=== Begin Enclosure ===
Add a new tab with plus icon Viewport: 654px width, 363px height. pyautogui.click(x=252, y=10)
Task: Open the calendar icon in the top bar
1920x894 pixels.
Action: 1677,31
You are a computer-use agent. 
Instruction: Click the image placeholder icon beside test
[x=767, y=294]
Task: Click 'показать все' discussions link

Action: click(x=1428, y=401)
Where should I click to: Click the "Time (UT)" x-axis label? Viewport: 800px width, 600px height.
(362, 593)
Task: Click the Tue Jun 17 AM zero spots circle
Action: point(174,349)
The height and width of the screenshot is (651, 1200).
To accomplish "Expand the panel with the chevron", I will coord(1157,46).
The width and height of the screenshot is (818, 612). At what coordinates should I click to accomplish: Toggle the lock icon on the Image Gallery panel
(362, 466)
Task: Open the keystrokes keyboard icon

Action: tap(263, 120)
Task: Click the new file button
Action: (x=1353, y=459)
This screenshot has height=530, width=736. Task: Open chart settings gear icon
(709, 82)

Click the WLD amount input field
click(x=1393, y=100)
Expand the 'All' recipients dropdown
=== End Enclosure ===
* YOUR INSTRUCTIONS:
The full listing above needs to be transcribed exactly.

* ANSWER FOR THE TASK:
Add a new tab with plus icon Viewport: 654px width, 363px height. pyautogui.click(x=252, y=10)
Task: Open the calendar icon in the top bar
1920x894 pixels.
Action: 1677,31
You are a computer-use agent. 
Instruction: Click the image placeholder icon beside test
[x=767, y=294]
Task: Click 'показать все' discussions link

Action: click(x=1428, y=401)
Where should I click to: Click the "Time (UT)" x-axis label? Viewport: 800px width, 600px height.
(362, 593)
Task: Click the Tue Jun 17 AM zero spots circle
Action: point(174,349)
The height and width of the screenshot is (651, 1200).
To accomplish "Expand the panel with the chevron", I will coord(1157,46).
The width and height of the screenshot is (818, 612). At what coordinates should I click to accomplish: Toggle the lock icon on the Image Gallery panel
(362, 466)
Task: Open the keystrokes keyboard icon

Action: tap(263, 120)
Task: Click the new file button
Action: (x=1353, y=459)
This screenshot has height=530, width=736. Task: Open chart settings gear icon
(709, 82)

Click the WLD amount input field
click(x=1393, y=100)
Expand the 'All' recipients dropdown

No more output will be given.